Sudanese army officials could not immediately confirm the attack during the Muslim holiday week of Eid al-Adha, but one army source told Reuters there had been tension between the army and the eastern rebels in recent weeks.
"From the early morning the government troops attacked," said Amna Dirar, secretary-general of the eastern Beja Congress political party.
A spokesman for the Eastern Front, which combines the two eastern rebel groups and their political parties, said the armed forces had not yet entered Hamesh Koreb, an area held by the rebels bordering Eritrea.
"Our people are defending their garrisons. The army haven't entered Hamesh Koreb yet," Ali el-Safi told Reuters, adding he he had no information on casualties as the fighting was ongoing.
Dirar said Libyan-mediated negotiations were due to start after January 17 and she could not understand why the Sudanese army had attacked now.
"For days now we knew the government was preparing something as many troops were there but we didn't expect they would strike like that," she said.
Despite a year-old peace deal between Khartoum and the Sudan People's Liberation Movement (SPLM) that ended two decades of civil war in Sudan's south, conflict simmers in the east and in the western region of Darfur.
Sudan's government denies it unleashed surrogate militias that continue to terrorize southerners.The government is accused of unleashing a genocide to put down a rebellion in the western Darfur province, where at least 180,000 people have died and 1.5 million are displaced.
Aid agencies in Darfur are anxious to see peace hold in the south, where more than half a million refugees are expected to return this year. Many worry they will not stay if life in refugee camps proves better.
A think-tank warned last week that the low-level conflict in the east could escalate into full-blown war with disastrous results for civilians in the restive area.
The International Crisis Group said the SPLM's planned withdrawal this month from eastern rebel-held areas, under the terms of the peace accord, could spark a deadly struggle for control of one of Sudan's most important economic areas.

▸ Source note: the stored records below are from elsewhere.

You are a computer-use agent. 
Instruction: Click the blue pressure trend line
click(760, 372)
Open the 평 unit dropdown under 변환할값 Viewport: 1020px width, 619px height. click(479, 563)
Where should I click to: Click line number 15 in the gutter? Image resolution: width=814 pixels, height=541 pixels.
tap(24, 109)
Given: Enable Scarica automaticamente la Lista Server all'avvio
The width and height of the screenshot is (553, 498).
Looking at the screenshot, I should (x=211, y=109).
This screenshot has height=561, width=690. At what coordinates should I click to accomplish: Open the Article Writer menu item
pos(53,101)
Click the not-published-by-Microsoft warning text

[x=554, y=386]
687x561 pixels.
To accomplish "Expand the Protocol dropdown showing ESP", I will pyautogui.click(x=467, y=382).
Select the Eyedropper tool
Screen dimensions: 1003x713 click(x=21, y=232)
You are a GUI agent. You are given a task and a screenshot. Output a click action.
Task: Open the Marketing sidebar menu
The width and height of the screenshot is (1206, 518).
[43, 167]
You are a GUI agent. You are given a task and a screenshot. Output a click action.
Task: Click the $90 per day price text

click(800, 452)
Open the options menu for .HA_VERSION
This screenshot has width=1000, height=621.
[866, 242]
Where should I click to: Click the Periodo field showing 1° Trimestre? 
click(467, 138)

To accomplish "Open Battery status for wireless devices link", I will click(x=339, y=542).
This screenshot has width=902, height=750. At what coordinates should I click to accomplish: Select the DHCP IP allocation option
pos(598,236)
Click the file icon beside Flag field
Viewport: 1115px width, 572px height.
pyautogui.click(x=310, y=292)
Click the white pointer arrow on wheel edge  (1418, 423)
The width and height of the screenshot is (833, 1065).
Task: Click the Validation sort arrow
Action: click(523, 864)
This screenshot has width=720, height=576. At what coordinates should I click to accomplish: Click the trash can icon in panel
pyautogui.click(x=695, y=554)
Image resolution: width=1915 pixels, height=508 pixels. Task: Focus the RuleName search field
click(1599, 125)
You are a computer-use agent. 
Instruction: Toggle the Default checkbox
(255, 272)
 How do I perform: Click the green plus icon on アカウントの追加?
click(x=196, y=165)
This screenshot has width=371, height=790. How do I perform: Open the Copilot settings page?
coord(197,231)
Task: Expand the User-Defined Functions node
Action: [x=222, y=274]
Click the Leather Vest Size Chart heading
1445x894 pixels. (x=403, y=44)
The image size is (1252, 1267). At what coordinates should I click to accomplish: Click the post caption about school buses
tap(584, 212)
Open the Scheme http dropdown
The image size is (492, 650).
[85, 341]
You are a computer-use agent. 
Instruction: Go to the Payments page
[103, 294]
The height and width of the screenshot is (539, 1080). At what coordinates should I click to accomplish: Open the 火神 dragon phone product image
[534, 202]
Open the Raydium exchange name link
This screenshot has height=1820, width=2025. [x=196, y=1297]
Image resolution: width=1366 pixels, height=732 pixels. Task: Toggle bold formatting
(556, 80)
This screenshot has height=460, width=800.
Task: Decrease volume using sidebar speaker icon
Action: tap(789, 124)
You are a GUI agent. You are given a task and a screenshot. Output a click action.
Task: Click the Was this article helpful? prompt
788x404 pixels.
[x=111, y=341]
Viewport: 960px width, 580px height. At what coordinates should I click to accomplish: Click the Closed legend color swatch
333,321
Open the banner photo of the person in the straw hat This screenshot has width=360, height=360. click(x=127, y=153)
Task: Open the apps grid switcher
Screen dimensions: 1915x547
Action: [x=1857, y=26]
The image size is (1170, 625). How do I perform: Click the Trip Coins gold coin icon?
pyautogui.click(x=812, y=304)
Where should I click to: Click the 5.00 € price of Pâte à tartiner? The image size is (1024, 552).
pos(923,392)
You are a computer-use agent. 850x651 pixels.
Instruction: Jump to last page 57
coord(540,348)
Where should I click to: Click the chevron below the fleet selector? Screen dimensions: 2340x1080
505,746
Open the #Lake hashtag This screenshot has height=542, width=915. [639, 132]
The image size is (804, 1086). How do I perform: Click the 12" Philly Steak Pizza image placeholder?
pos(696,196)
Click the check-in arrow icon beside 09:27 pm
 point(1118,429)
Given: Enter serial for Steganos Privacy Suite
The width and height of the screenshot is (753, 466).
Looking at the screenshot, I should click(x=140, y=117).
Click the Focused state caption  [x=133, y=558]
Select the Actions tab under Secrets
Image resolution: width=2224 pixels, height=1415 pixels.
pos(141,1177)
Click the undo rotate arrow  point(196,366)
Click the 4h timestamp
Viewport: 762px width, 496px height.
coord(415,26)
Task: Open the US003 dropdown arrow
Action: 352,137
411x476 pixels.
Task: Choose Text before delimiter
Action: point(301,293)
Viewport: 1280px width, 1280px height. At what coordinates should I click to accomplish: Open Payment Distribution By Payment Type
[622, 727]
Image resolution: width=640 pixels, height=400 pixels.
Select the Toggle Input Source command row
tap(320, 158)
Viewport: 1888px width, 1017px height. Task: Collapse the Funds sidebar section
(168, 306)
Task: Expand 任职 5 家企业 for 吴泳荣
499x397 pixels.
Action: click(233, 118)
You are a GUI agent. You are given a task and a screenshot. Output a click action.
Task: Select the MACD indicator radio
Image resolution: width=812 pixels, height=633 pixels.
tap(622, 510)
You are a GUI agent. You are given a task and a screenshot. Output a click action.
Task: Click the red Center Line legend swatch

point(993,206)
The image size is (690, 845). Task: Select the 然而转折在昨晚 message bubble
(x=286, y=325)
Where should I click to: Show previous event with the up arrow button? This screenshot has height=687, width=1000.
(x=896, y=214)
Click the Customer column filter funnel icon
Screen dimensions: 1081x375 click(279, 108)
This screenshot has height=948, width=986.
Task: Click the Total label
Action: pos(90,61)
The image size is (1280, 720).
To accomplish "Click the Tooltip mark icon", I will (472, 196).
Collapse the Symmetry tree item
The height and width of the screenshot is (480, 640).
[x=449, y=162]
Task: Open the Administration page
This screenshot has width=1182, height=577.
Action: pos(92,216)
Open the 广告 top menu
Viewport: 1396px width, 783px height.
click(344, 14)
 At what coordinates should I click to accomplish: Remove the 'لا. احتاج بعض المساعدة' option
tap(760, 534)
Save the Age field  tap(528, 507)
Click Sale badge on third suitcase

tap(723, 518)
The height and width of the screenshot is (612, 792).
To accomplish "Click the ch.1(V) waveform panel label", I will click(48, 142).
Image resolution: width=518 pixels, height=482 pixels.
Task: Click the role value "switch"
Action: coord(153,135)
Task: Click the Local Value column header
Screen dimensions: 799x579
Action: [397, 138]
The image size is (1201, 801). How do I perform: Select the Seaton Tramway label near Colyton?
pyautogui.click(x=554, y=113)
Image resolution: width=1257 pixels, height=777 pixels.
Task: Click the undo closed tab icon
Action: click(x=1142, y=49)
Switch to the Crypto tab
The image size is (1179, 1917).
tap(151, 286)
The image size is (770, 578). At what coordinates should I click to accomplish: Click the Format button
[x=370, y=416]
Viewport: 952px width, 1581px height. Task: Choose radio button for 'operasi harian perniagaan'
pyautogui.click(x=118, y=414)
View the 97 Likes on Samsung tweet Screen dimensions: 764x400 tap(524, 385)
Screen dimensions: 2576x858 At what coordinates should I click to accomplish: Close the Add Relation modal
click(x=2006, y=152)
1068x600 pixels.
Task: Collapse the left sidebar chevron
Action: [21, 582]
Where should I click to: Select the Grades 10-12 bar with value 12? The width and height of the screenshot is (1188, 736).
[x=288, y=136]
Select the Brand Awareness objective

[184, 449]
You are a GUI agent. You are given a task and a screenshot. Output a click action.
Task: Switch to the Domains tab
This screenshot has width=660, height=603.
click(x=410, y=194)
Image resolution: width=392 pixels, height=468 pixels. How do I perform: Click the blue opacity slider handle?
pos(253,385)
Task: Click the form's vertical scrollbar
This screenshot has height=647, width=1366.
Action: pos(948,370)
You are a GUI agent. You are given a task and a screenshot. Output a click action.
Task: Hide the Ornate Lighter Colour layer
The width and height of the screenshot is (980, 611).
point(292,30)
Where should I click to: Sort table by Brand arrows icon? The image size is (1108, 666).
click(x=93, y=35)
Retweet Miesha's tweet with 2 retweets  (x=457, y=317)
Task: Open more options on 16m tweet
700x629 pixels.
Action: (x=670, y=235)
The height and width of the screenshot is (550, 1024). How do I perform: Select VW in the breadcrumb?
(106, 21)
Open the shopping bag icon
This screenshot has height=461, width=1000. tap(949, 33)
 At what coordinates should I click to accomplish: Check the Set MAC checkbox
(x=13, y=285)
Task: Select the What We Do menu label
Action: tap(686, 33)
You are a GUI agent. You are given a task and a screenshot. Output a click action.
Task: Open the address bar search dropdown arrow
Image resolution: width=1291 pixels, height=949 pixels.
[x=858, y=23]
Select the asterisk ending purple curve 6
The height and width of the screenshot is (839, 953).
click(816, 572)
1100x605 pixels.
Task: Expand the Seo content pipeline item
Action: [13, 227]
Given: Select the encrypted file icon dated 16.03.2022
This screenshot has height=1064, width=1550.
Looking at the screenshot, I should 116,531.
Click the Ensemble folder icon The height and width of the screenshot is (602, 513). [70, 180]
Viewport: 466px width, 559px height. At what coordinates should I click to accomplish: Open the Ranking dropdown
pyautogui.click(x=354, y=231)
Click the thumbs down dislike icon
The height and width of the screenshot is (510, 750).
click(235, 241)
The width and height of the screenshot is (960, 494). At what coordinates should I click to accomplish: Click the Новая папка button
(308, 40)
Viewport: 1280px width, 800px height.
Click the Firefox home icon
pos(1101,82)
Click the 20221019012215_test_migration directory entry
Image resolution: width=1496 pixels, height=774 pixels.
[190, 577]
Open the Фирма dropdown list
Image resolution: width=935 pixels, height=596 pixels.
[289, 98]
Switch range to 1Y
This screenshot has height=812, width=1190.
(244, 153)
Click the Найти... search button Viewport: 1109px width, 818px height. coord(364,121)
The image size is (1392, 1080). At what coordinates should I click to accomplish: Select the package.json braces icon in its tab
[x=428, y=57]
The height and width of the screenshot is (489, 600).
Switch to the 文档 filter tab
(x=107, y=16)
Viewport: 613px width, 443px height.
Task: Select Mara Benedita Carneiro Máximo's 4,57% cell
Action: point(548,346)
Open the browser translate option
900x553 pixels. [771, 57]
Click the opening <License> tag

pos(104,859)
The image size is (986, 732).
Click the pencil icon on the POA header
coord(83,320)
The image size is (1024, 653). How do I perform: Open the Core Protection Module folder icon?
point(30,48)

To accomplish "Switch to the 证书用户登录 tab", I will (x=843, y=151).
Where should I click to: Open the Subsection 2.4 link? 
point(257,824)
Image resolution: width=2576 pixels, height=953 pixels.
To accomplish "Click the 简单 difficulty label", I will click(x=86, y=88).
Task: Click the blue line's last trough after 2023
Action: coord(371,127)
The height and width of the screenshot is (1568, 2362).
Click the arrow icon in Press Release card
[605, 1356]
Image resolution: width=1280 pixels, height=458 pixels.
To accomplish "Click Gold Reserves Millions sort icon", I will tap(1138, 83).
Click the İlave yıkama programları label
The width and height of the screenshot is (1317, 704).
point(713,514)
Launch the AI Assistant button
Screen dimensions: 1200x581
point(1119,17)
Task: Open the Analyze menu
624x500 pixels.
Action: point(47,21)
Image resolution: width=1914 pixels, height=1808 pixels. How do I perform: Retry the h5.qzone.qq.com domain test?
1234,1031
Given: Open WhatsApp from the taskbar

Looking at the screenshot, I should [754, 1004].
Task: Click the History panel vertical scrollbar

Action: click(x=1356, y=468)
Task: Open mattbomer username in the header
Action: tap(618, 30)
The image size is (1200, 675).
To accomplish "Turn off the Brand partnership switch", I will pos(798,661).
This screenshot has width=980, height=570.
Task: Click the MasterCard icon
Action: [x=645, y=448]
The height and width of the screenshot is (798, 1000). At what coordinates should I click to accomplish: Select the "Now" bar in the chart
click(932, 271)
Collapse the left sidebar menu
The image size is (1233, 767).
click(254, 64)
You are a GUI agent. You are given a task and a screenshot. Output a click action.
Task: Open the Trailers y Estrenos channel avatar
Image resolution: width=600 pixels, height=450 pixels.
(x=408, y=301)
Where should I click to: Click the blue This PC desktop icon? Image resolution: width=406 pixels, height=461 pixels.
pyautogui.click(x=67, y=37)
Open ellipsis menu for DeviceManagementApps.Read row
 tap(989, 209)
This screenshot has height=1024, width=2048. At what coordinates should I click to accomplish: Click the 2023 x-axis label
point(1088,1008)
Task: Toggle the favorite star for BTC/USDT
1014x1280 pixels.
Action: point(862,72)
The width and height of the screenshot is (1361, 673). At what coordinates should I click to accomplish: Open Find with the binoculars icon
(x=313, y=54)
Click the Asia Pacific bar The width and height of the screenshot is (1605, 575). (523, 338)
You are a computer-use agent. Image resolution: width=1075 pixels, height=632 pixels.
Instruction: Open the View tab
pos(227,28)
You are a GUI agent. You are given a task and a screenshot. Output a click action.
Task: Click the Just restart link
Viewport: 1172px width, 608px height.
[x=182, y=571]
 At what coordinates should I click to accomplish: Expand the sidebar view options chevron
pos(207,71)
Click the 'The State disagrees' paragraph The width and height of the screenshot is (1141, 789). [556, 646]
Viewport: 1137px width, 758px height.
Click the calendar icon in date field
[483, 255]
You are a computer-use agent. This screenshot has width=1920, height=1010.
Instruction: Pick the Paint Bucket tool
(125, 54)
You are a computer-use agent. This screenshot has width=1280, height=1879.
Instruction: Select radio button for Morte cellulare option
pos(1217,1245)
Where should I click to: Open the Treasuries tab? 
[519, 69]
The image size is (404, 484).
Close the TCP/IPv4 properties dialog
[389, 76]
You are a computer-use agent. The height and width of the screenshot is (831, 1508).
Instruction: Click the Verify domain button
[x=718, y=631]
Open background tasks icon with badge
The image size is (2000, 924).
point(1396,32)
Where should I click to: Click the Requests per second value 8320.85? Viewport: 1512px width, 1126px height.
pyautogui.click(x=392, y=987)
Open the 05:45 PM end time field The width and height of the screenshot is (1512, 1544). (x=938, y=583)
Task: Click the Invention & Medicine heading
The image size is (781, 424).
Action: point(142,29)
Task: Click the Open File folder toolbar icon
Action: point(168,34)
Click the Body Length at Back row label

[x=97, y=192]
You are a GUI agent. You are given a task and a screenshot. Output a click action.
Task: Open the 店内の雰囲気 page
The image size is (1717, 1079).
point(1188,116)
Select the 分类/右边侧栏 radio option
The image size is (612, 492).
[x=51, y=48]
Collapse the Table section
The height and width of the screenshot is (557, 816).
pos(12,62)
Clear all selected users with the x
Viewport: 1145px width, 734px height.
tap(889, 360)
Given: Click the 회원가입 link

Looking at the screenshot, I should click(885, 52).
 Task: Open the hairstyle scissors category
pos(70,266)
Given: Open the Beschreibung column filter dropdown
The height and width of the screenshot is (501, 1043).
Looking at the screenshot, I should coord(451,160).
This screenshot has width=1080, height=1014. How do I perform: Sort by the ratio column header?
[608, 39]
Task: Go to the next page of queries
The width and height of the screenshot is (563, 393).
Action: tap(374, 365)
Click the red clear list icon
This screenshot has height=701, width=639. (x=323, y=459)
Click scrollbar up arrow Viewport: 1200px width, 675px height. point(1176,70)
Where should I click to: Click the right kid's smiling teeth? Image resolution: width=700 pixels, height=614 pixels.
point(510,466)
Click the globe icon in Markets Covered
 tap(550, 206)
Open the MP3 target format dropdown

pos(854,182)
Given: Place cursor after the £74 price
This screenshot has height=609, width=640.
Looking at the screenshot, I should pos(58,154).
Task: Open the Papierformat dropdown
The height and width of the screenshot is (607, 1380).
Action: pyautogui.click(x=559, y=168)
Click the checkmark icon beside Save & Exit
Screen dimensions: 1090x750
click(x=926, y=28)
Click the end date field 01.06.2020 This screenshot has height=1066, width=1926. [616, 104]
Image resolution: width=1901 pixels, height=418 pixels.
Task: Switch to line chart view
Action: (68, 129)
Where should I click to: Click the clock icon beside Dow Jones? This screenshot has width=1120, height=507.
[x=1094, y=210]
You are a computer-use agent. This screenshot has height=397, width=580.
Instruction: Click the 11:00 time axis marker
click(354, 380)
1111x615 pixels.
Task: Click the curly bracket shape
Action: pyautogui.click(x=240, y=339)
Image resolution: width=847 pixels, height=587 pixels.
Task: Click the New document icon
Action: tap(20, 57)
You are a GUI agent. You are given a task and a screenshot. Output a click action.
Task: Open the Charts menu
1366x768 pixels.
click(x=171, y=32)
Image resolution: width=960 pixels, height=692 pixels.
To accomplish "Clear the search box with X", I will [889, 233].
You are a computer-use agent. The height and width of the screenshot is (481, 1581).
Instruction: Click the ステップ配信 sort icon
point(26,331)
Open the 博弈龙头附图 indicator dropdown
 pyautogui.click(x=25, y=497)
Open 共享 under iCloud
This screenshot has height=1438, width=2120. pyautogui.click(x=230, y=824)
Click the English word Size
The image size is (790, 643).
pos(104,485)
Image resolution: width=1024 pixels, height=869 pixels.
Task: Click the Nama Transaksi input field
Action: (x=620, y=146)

The Sudanese army source said while SPLM troops were withdrawing, tensions were increasing between the army and the eastern rebels, who had occupied the town of Hamesh Koreb in place of the former southern rebels.
"The problems are known between the army and the eastern rebels," he said on condition of anonymity.
Like the insurgents in Darfur, the eastern rebels blame the central government in Khartoum for neglecting their area, which contains Sudan's only port, the main oil pipeline carrying crude exports and Sudan's largest gold mine.
Eastern Sudan's low-level revolt escalated last year, when police fired on a peaceful march killing and injuring dozens of residents in Port Sudan. Rebels also kidnapped local politicians in an ambush in early 2005.
But the government and the rebels have since agreed to hold talks in Libya, after eastern rebels had finished training in negotiations skills.